[ОТРЫВОК ИЗ ТЕКСТА]:
※
Александр Генис: Дорожная петля
Чтобы проверить пульс Нью-Йорка, надо приникнуть к его сердцу, которым является Таймс-сквер. Центральный портал этой многоугольной и головоломной площади занимает узкий дом с престижным адресом 1 Times Square. Именно тут родился «Новый американец». Когда хозяева сняли офис газете, комната была невелика, Довлатов в ней не помещался, и первые планерки мы проводили в мужском сортире. Вскоре, однако, в редакции появились дамы, из-за чего газете пришлось переехать.
С тех пор я любуюсь этим объектом снаружи и только для того, чтобы узнать, какие товары нам предлагает сегодняшний день. Этой осенью роскошная световая реклама заманивала модным и вечным: звала купить мобильный телефон, выпить пива и записаться в армию.
※
[БЛОК ДАННЫХ]:
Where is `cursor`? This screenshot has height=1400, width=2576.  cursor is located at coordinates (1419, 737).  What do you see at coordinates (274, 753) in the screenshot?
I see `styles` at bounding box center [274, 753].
※
[ЦЕЛЬ ЗАДАНИЯ]:
Выведите дословно кусок отрывка о Таймс-сквер от слов «Александр Генис: Дорожная» до слов «газете пришлось переехать.» включительно.

[РЕШЕНИЕ ЗАДАЧИ]:
Александр Генис: Дорожная петля
Чтобы проверить пульс Нью-Йорка, надо приникнуть к его сердцу, которым является Таймс-сквер. Центральный портал этой многоугольной и головоломной площади занимает узкий дом с престижным адресом 1 Times Square. Именно тут родился «Новый американец». Когда хозяева сняли офис газете, комната была невелика, Довлатов в ней не помещался, и первые планерки мы проводили в мужском сортире. Вскоре, однако, в редакции появились дамы, из-за чего газете пришлось переехать.